The chosen cycle detection algorithm was achieved using the following basic process:
- Find a spanning forest in the network.
- For each tree in the forest
- For each back-edge not in the spanning tree
- Find the smallest path joining the start and end nodes of the back-edge using A* search. This path cannot contain the back-edge.
- For each back-edge not in the spanning tree
7.2 Search Algorithms
It was desired that a set of cycles be obtained from a network such that:
- Every measurement in the network that can belong to a cycle does belong to at least one cycle
- The cycles must be as small as possible.
The cycles are then grouped to ensure high commonality between measurements and stations in a segment.
7.3 The $A\ast $ search algorithm
The most eﬀective and commonly-used search algorithm for scenarios
deﬁned by a single goal or target in a search space that can always
allow a reasonable (and admissible) method of predicting the
distance from a potential solution candidate to the goal state is the
$A\ast $
(pronounced A-star) search. Initially proposed in 1968 by Nils Nilsson
[citation needed] as a faster algorithm to select paths for robot navigation,
the $A\ast $
search has persisted in popularity due to much the same reason as
Dantzig’s simplex method - the good average-case computational time
complexity and the real-world nature of the conditions under which it can
be applied.
$A\ast $ is
eﬀectively an iterative state-based path-traversal search whereby
a queue of possible solution candidates at various points in the
search space is maintained and ordered by the cost. This cost is
calculated as the sum of the cost (or distance) the candidate has
traversed already plus an estimate or heuristic of the minimum cost
that is expected to be incurred for this candidate to reach the goal
state.
In the context of a cycle search in a geodetic network, this search algorithm can be applied using the following conditions and metrics:
- Nodes are stations in the geodetic network, and edges are the measurements.

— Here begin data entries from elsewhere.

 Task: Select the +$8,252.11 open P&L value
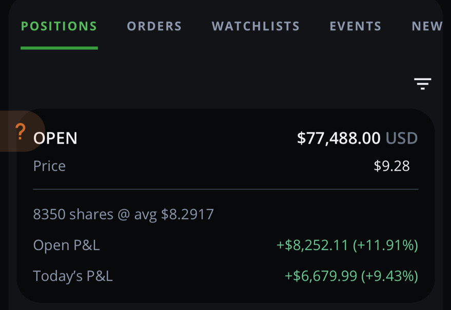click(312, 245)
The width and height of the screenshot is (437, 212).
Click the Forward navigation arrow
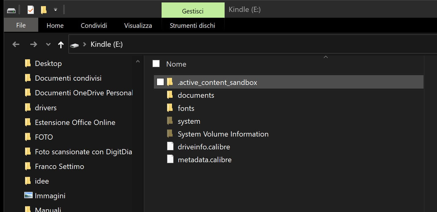(x=33, y=45)

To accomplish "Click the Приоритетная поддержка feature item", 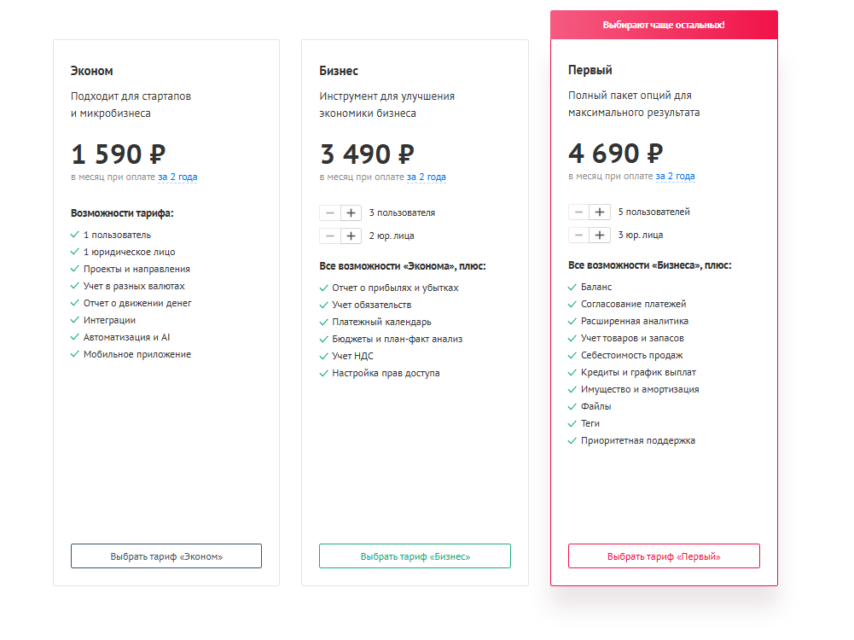I will pyautogui.click(x=637, y=441).
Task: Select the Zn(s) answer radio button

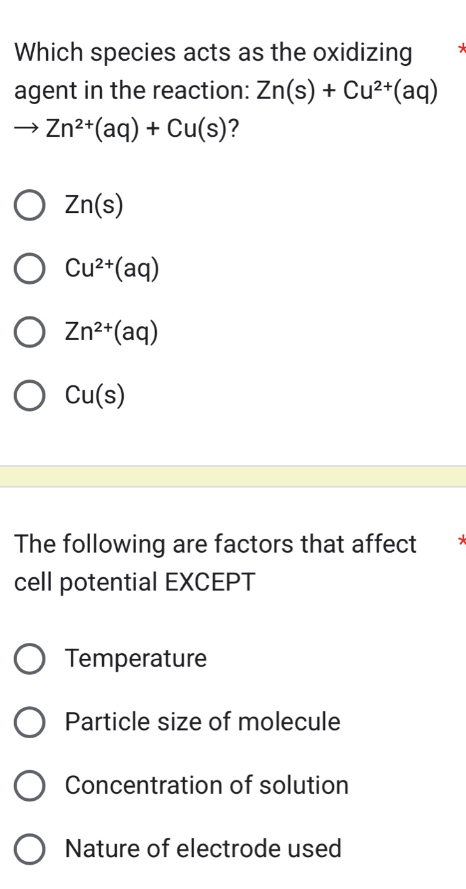Action: tap(29, 205)
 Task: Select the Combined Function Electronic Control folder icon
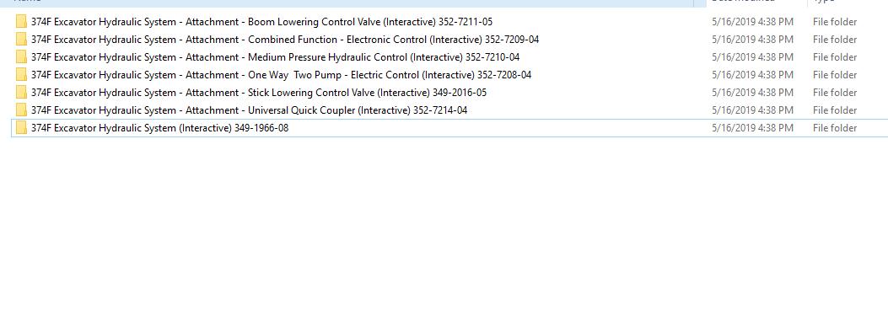tap(22, 40)
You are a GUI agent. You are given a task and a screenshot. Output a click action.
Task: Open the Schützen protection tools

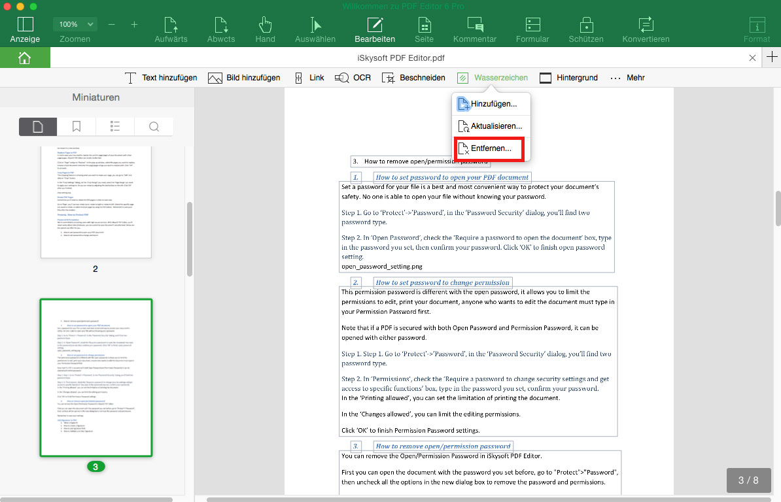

- Each edge is required to belong to at least one cycle, hence every edge will incur a cycle search for that edge.
- The start node is the ﬁrst node of the edge being searched. The goal node is the second node of the same edge.
- The edge being cycle-searched is removed from the set of edges that can be selected as candidates in the A* search.
- The additional cost of a traversal is the Euclidean distance $\left|\right|\Delta X\left|\right|$ from the last node to the next node.
- The admissible heuristic is the straight line distance from the last node in the candidate to the goal node.
The algorithm for this search is summarised in pseudo-code in 15. This algorithm was eﬀectively implemented in the program LDNet. See Appendix F for a C++ implementation of the below pseudocode algorithm.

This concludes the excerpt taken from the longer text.